Farming Smarter: Investing in our future suggests that a new bank, complementary to the British Business Bank, the newly established National Infrastructure Bank, the Scottish Investment Bank and Development Bank of Wales, could be game-changing in terms of encouraging rapid change and meeting UK climate goals.

What could a transition to agroecology mean for UK nations?

Agriculture and land use change account for almost a quarter of global emissions and are among the biggest drivers of biodiversity loss. These bleak statistics could be reversed by a transition to agroecology which would:

  • help avoid increasing global warming beyond 1.5C above pre-industrial levels
  • contribute to the UK becoming carbon net zero by 2050 (reducing greenhouse gas emissions from agriculture by at least 38% with potential to offset 60%+*)
  • enable UK countries to grow more of their own food (thus improving food security)
  • create a sector filled with knowledge intensive jobs among many other benefits.
How can an Agroecology Development Bank support this?
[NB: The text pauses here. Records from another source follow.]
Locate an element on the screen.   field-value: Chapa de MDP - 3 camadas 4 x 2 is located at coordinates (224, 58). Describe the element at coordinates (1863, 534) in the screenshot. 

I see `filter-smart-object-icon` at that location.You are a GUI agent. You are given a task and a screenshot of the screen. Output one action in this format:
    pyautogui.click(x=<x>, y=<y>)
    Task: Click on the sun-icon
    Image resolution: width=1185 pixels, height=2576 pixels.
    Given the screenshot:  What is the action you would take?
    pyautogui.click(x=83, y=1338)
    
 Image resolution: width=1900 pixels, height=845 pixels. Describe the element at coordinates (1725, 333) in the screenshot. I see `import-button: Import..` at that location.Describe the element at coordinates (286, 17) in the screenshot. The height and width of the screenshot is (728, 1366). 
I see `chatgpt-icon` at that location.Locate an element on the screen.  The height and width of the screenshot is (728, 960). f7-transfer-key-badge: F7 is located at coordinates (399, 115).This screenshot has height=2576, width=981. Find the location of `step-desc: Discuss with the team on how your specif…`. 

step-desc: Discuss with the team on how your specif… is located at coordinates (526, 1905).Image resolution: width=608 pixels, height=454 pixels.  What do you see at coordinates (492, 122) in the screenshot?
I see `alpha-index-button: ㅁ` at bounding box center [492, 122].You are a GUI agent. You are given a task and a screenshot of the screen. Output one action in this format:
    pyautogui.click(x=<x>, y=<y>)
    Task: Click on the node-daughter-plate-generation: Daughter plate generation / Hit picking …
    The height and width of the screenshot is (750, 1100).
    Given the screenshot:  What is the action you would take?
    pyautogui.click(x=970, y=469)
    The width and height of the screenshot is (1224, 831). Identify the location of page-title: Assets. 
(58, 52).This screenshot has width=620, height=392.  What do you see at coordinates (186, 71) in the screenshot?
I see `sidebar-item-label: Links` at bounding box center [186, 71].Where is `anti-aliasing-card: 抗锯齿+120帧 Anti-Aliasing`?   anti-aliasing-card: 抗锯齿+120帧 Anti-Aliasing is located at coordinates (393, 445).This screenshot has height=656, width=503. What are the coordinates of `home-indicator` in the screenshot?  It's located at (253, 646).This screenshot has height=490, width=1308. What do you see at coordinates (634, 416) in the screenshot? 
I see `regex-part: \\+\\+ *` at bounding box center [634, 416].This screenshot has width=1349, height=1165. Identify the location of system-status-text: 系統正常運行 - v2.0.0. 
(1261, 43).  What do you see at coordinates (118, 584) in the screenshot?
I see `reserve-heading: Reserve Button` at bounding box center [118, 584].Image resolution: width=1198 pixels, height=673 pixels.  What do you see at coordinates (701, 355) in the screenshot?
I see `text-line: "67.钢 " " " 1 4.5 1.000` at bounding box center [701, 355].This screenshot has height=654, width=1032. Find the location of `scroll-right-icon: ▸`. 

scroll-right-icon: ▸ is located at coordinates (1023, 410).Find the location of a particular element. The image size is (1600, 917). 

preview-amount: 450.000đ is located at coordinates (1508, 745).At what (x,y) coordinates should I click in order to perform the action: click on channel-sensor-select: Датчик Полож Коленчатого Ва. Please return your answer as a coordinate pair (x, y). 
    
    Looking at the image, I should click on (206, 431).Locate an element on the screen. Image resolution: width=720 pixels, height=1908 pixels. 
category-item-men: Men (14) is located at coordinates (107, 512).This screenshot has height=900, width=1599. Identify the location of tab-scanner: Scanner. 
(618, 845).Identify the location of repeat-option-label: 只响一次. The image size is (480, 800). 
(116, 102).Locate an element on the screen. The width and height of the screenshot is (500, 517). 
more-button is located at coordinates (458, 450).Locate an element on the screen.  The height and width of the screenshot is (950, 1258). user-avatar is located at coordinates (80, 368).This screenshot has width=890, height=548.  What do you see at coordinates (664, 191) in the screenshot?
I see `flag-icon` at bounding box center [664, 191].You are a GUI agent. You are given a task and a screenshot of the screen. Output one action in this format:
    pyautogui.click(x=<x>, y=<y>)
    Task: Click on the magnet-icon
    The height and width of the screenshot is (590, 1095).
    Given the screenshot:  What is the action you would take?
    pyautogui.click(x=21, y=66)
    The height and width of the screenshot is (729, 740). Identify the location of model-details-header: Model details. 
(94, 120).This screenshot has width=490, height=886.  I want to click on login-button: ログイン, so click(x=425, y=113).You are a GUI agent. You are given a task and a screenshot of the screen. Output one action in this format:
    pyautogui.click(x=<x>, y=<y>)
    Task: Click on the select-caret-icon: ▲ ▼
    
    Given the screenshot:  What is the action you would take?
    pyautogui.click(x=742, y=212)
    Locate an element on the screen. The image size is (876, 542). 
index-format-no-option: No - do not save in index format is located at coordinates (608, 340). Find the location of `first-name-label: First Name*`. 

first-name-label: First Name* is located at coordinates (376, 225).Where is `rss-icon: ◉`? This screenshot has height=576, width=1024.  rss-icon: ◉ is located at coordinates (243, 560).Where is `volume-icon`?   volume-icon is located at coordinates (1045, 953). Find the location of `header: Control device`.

Farming Smarter: Investing in our future considers how public and private finance can be unlocked to meet the challenge of an agroecological transition. The report sets out prospective arrangements for an Agroecology Development Bank to overcome the barriers some farmers face in accessing funding and some of the issues particular to this moment in time. It proposes that, in addition to being the primary institution for innovative financial products tailored to support a rapid transition to agroecology, the bank would have the remit to generate, curate and share knowledge on agroecology, in particular outcome measurement and verification in order to underpin finance – and to contribute to government’s environmental objectives.

Has the UK established a financial institution like this before?

The report draws comparisons between the investment made in offshore wind farms pointing out that – like agroecology – offshore wind was economically viable but was an early-stage technology with minimal financial track record or historical performance data. The Green Investment Bank acted as a centre of expertise, crowding private sector finance to support profitable but unproven projects. The barriers were similar (skilling up staff, developing technical expertise, collating data and evaluating risk) and broader than just a question of availability of capital at the right price.

Unlike wind farms, agroecology has multiple yields and impacts, extending beyond food products to timber and textiles, and across environmental outcomes from carbon sequestration to biodiversity restoration. All of this adds weight to an argument for an institution capable of managing the complexity of the opportunity agroecology offers the UK.